--- GOAL ---
Please copy the records from the start through the line that contains "Action: pos(557,222)", requests included, and shift every coordinate in the answers up by 150.

--- ENTRIES ---
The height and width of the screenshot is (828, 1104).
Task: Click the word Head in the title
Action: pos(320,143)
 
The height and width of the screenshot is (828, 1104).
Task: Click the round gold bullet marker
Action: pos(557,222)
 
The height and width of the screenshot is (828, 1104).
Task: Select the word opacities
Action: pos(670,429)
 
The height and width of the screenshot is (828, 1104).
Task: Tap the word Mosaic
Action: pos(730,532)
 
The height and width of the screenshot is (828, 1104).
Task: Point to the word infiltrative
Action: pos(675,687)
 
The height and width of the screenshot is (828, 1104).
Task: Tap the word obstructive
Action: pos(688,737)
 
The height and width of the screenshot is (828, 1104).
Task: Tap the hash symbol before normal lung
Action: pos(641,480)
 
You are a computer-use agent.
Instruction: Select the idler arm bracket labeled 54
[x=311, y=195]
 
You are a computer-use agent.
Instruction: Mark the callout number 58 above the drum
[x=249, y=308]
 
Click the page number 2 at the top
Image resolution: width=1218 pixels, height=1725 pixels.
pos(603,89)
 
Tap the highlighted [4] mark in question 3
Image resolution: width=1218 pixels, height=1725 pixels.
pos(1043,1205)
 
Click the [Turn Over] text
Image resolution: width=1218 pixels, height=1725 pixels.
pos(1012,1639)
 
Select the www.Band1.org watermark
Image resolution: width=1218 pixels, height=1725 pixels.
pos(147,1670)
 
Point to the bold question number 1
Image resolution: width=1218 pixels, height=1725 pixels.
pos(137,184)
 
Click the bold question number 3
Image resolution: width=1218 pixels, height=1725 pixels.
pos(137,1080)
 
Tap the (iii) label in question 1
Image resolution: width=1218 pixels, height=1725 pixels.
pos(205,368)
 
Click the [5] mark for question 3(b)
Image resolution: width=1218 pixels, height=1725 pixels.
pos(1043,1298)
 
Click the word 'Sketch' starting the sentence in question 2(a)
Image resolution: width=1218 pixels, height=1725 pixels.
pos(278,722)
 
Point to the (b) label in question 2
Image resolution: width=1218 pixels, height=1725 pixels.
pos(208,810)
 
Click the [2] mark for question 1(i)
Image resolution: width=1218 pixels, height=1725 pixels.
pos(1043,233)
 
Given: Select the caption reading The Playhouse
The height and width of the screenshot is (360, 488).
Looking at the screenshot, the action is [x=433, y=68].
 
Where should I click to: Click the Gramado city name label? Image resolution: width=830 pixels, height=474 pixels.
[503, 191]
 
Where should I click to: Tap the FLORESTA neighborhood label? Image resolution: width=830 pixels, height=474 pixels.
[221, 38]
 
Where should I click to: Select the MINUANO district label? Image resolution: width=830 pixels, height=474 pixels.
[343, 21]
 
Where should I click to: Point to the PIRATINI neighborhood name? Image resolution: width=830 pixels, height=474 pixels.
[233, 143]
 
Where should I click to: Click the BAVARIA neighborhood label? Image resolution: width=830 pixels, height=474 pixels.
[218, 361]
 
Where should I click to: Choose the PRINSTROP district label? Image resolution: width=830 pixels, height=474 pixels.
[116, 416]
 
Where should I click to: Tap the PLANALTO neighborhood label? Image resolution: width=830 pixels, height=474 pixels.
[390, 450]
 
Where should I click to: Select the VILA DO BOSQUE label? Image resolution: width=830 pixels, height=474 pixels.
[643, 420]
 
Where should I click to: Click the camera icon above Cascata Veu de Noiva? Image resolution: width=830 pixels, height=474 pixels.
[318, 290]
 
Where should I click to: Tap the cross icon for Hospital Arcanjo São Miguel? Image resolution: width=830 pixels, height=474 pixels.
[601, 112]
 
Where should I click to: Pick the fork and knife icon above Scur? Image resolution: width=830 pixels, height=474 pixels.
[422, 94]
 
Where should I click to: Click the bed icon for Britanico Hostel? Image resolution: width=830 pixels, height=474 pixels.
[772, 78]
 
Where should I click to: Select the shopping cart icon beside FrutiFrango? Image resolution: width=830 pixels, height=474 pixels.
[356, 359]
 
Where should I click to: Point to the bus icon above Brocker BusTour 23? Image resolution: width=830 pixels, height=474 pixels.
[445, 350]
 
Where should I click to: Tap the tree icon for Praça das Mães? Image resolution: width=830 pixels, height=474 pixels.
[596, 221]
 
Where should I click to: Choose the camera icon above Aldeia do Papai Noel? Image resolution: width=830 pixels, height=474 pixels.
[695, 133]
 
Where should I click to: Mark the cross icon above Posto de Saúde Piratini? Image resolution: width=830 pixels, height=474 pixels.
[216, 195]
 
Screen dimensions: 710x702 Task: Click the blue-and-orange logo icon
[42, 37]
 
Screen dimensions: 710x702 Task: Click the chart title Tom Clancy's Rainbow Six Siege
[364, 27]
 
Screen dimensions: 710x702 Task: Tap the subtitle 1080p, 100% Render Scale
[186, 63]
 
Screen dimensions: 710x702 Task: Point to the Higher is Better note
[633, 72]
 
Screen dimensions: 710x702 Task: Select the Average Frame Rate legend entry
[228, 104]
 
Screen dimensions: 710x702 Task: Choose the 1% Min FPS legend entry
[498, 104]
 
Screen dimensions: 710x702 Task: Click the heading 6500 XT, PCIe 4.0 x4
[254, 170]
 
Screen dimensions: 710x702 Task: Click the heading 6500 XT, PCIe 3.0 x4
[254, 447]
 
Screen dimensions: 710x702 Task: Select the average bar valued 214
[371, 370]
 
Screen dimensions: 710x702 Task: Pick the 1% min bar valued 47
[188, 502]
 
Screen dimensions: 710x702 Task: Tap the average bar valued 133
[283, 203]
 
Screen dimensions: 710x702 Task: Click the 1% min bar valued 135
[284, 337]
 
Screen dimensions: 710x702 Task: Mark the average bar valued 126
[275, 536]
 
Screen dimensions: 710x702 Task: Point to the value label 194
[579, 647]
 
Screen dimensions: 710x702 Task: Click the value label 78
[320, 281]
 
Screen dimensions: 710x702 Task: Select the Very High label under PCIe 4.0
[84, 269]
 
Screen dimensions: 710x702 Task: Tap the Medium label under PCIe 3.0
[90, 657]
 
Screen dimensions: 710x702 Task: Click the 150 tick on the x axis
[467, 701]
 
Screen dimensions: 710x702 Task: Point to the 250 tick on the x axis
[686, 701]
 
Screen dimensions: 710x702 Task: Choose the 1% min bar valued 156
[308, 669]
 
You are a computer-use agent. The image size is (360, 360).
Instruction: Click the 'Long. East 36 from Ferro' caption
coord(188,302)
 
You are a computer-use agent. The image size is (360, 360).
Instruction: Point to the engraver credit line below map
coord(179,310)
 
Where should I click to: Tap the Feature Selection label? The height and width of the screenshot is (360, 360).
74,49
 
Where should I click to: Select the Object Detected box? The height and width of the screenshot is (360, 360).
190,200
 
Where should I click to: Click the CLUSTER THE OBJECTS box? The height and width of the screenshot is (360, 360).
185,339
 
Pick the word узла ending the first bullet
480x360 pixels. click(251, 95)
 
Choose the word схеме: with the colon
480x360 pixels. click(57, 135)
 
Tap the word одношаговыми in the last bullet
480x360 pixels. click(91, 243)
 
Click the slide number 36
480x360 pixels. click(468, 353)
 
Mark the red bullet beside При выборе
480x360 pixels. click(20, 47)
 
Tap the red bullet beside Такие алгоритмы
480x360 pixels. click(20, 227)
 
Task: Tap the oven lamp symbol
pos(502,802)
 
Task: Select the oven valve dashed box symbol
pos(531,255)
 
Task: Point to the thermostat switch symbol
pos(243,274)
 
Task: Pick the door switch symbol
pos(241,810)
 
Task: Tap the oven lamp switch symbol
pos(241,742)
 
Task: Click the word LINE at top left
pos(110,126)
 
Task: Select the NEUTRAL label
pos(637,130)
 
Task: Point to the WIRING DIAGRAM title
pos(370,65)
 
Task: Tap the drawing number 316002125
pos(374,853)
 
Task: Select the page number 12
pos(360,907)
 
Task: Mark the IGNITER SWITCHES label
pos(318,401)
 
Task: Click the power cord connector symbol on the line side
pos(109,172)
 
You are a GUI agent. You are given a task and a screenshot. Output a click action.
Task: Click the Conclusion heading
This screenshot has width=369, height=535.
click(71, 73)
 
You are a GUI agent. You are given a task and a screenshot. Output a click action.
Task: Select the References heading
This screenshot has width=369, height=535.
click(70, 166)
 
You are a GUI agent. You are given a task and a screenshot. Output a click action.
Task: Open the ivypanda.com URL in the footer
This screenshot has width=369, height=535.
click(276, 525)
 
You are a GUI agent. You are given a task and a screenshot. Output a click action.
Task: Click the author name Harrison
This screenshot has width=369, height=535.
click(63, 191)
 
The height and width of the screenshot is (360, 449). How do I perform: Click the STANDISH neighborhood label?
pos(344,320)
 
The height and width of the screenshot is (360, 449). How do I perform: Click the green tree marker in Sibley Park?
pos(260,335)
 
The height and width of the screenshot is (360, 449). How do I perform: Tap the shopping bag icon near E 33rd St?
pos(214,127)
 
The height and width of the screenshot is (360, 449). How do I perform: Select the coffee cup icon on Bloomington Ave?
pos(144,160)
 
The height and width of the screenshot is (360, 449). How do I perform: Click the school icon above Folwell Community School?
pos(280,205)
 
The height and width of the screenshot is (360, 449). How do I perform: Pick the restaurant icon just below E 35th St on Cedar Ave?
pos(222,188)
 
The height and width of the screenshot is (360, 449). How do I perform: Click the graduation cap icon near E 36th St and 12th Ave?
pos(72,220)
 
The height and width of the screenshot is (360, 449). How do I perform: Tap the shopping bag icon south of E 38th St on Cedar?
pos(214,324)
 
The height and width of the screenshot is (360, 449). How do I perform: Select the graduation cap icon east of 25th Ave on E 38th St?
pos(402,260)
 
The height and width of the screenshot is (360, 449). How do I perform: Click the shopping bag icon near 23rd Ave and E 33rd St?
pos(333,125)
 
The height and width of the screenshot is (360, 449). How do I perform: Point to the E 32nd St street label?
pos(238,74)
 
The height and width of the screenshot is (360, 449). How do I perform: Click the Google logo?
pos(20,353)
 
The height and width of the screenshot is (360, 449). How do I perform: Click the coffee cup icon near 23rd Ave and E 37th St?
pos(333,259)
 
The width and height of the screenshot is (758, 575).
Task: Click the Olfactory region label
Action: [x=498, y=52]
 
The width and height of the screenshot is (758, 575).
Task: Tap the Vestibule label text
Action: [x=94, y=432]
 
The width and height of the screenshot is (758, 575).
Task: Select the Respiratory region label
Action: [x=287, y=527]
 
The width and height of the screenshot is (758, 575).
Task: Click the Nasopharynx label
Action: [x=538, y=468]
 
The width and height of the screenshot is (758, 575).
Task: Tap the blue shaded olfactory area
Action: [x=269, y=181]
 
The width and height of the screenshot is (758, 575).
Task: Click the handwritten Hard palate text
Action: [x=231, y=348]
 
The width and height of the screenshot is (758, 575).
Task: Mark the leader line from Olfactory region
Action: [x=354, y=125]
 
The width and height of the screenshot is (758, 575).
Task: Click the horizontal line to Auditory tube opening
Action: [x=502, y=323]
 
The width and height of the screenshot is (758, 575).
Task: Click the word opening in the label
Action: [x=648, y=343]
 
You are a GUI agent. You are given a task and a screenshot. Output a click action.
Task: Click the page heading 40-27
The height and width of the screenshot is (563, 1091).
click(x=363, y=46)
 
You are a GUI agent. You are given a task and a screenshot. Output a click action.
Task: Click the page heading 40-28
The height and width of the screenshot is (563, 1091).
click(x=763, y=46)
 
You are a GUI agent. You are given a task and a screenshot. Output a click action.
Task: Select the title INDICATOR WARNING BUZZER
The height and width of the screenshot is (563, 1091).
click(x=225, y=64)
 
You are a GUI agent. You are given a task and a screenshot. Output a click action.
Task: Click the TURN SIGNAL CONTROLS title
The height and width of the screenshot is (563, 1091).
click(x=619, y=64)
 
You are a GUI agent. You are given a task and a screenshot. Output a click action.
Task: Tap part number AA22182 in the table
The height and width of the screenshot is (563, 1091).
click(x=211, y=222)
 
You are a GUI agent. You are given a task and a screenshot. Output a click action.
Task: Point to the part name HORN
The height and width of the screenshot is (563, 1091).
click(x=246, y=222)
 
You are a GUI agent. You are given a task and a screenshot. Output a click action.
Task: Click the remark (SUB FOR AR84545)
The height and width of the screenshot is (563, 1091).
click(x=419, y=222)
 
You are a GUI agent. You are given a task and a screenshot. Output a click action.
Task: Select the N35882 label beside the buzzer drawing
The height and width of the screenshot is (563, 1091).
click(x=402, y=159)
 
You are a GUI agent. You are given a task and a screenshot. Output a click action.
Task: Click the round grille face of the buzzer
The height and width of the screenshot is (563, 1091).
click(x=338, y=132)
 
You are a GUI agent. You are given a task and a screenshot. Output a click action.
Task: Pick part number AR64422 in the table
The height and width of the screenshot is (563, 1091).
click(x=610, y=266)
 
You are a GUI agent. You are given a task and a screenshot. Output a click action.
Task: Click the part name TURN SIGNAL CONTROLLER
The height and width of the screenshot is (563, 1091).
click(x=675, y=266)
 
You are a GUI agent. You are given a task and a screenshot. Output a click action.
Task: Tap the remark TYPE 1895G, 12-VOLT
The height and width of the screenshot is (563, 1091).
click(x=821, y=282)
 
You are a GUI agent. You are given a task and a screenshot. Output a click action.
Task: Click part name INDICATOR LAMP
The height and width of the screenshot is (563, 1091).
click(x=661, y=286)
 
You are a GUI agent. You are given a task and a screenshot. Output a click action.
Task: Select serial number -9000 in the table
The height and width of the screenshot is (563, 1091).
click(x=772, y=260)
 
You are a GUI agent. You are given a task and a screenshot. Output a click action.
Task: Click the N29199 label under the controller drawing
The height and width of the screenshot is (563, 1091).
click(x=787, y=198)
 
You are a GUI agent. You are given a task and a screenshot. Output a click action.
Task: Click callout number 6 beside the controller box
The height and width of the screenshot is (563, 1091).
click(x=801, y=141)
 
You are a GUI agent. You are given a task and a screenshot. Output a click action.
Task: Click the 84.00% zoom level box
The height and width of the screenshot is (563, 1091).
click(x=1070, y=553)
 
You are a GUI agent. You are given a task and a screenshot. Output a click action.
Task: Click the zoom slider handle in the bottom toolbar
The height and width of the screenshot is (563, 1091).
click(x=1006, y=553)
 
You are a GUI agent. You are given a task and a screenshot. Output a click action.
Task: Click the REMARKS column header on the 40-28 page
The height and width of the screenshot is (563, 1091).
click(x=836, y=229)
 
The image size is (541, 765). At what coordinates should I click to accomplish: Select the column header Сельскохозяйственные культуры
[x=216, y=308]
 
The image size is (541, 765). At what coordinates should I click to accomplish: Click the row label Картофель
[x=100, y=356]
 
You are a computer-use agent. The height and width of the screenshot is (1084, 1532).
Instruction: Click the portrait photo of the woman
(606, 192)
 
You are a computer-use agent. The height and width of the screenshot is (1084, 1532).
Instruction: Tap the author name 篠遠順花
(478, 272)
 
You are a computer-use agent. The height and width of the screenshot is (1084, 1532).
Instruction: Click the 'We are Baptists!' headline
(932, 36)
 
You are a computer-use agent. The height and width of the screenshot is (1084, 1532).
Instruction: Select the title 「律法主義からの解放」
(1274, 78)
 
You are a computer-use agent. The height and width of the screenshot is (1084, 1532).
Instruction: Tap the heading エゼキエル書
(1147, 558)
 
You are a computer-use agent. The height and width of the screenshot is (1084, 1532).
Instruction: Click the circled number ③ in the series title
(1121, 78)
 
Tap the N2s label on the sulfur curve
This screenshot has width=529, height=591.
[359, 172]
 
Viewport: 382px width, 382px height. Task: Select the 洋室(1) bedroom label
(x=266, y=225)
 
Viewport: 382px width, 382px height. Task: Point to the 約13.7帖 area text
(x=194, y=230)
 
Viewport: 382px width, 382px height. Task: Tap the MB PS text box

--- FINISHED ANSWER ---
The height and width of the screenshot is (828, 1104).
Task: Click the word Head in the title
Action: pos(470,293)
 
The height and width of the screenshot is (828, 1104).
Task: Click the round gold bullet marker
Action: pos(707,372)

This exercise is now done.